SAGE - Sage feature

Enough SNMP to Be Dangerous, Part 3

zwicky_elizabeth

by Elizabeth Zwicky
<zwicky@greatcircle.com>

Elizabeth was a founding member of SAGE and is currently on the USENIX Board of Directors.



Note: This web page does not have a set fixed width. Please make your browser window wider if you find the code section lines wrapping.

This is a series of articles dedicated to teaching typical UNIX system-administrator types—people who can compile public-domain software and have some idea about TCP/IP—how to do UNIX-style hackery with SNMP. It is not an elegant and systematic approach to SNMP, but it should give you enough background to be dangerous.

In part 1 (;login:, December 1998), we discussed the basics of SNMP and SNMP tools; in part 2 (;login:, August 1999), we turned these into a little tool for resolving "my uptime is better than yours" arguments. In part 3, we move on to counters and less frivolous uses of SNMP.

We've wandered through the system group of MIB-II, but there are a bunch of other mandatory groups we can look at on any SNMP device. Of those, my favorites are interface status and statistics information. For each network interface on the device, you can find out handy facts like how many packets it has received, how many of them were bad, and how many it had to discard. These are the sorts of counters that fancy network-administration programs use in order to do elegant things. They can, of course, be used for much stupider purposes. Unfortunately, there is a catch.

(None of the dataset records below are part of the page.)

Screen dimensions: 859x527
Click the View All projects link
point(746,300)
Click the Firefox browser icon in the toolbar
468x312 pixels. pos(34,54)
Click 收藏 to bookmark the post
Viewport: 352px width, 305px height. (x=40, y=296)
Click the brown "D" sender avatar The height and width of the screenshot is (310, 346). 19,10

Counters in SNMP are supposed to behave like the odometer in a car. They go up. When they get to the top, they start over at 0. They are not actually supposed to reset on reboot (or at any other time), except when otherwise specified. So what happens if you see numbers like the following pair?

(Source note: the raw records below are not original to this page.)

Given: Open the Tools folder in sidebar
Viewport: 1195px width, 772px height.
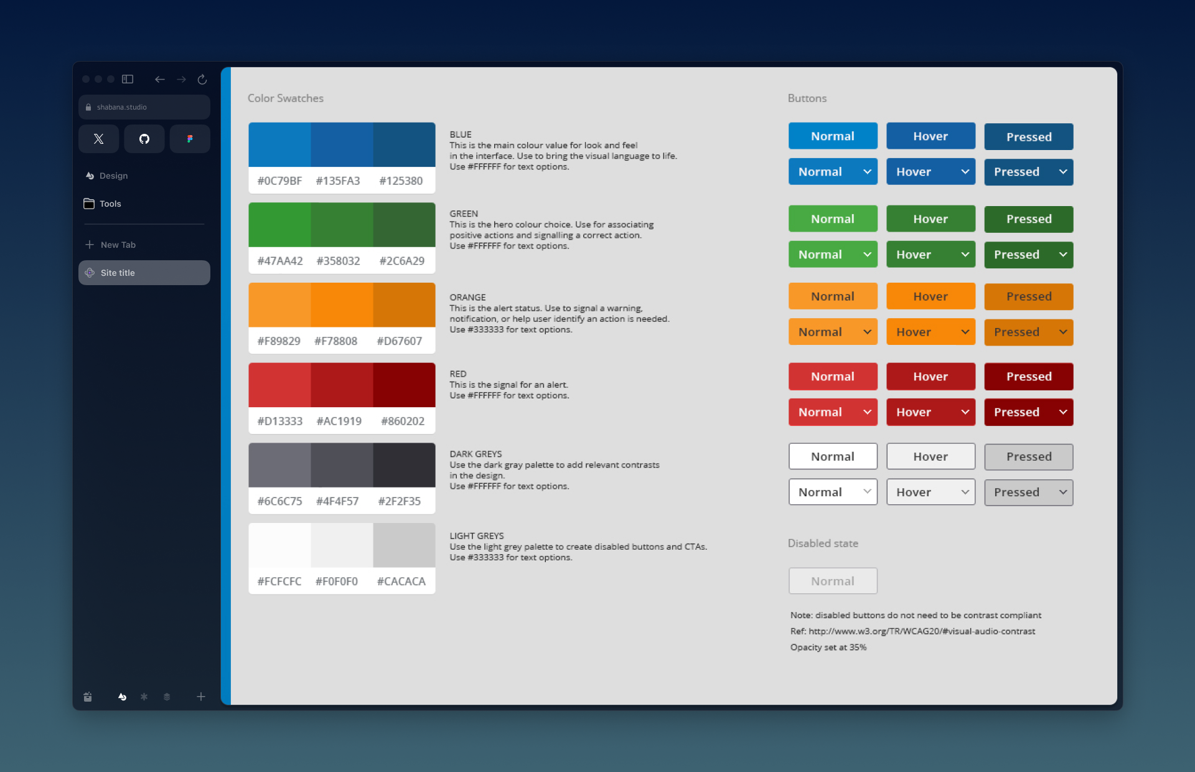Looking at the screenshot, I should (110, 204).
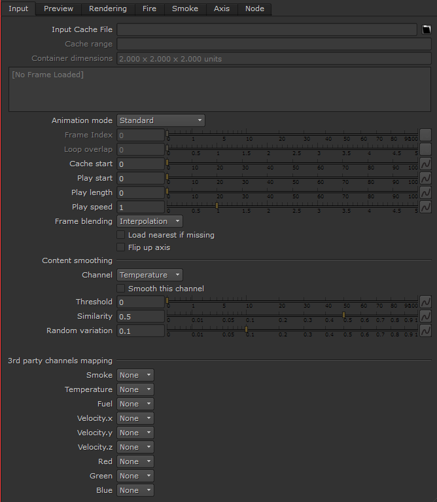Click the Play speed slider handle
The image size is (437, 502).
coord(217,206)
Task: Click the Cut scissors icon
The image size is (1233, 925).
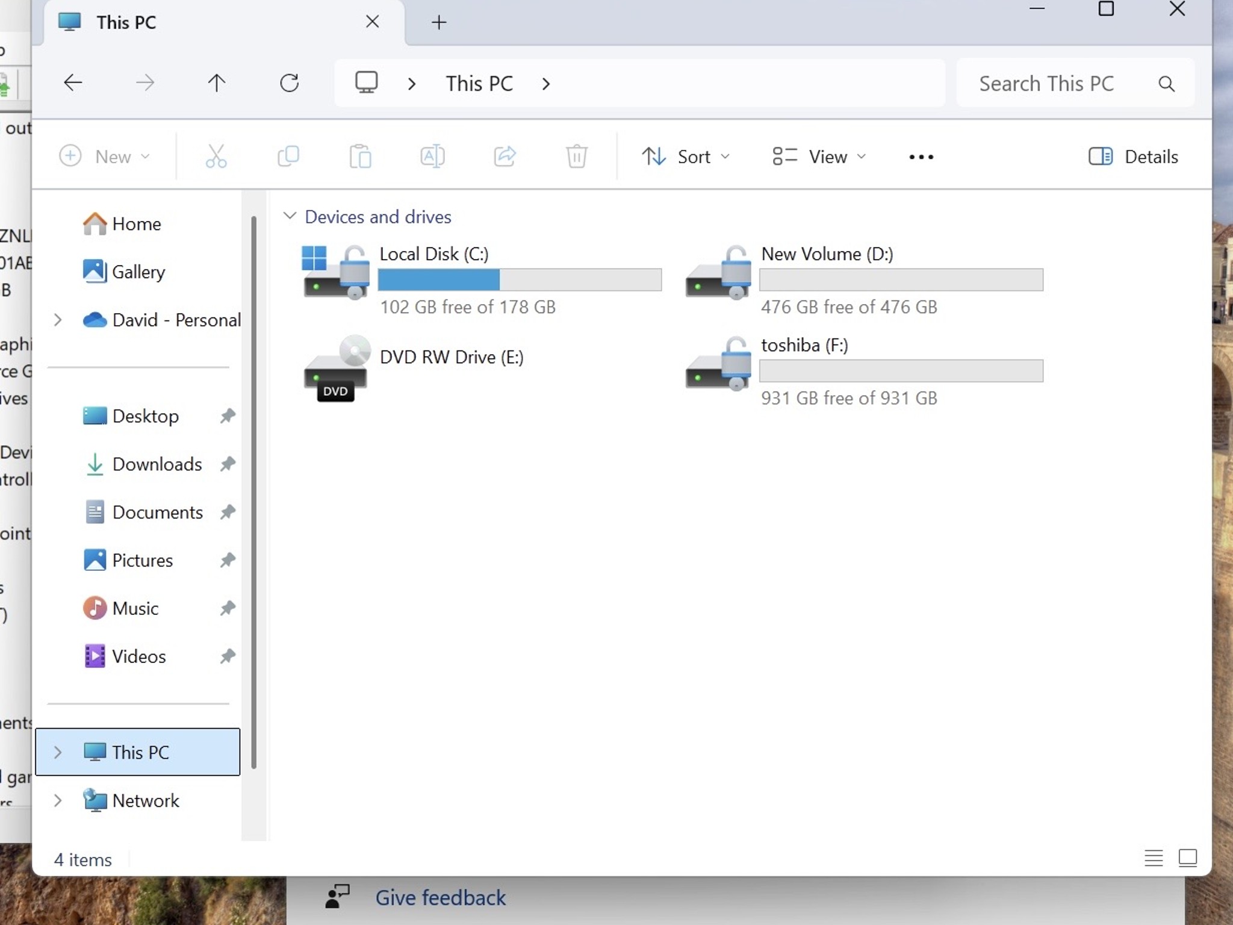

Input unicast packets: 1,000
Input unicast packet errors: 500,000

Well, there are three obvious possibilities.

  1. This interface is on a remarkably broken network.

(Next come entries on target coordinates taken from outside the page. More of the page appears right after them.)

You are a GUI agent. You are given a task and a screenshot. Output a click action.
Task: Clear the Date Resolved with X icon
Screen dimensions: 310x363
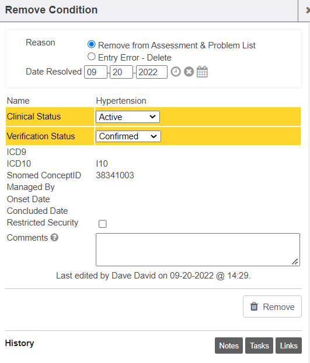tap(189, 72)
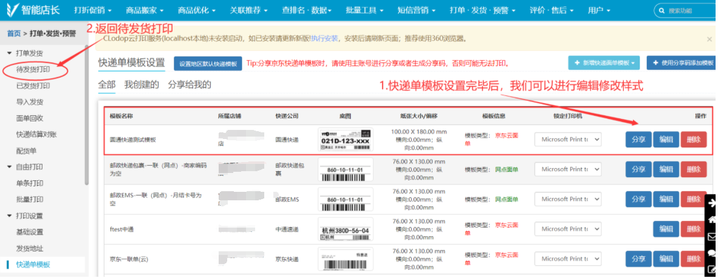Image resolution: width=718 pixels, height=278 pixels.
Task: Switch to the 我创建的 tab
Action: coord(142,85)

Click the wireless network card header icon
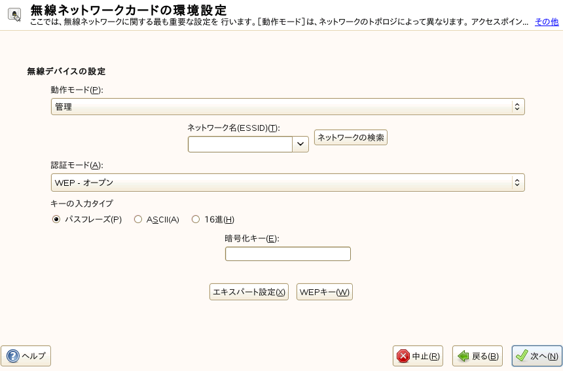[x=13, y=14]
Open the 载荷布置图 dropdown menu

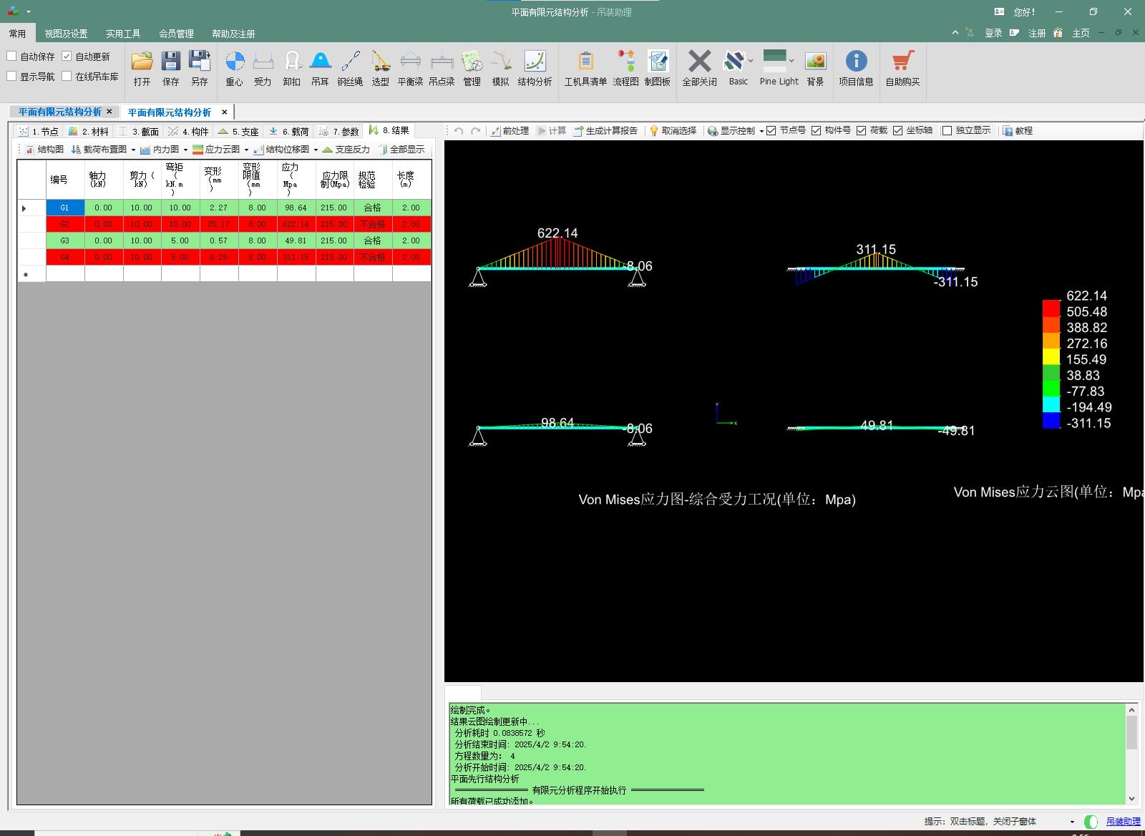(x=133, y=150)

  2. This device has gotten terribly confused.

  3. The input unicast packet counter has rolled over, but the error counter hasn't; the right number is in fact 4,294,967,295 + 1,000

    Nothing within SNMP will disambiguate these three cases. Furthermore, if the problem is that the device is confused, and the device is actually SNMP-compliant, there's nothing you can do about it — there is no way to reset the counters. The official position on this is that the actual counter values aren't meaningful; it's the rate of change of the counter values that is meaningful. This is great if you're running network-management software that sits around monitoring things continuously, but less than useful if you're just poking at things once in a while.

    Fortunately or unfortunately, compliance with this part of the SNMP spec is just as good as compliance with any other piece. The devices I've looked at fall into three classes. My favorite ones reset the counter on reboot, which completely confuses continuous network-management software, but works well for me. My second favorites are the ones that actually implement the spec; it's somewhat annoying, but I understand the reasoning, and at least I know what to expect. The ones that truly annoy me are our Octel voicemail machines, which have counters that not only fail to reset—they also fail to roll over. This would be marginally less annoying if they counted up to the full value of an SNMP counter (232 - 1), but instead they only count up to 65,535 (216 - 1). As a result, most of the more interesting ones pegged their counters within a week or so.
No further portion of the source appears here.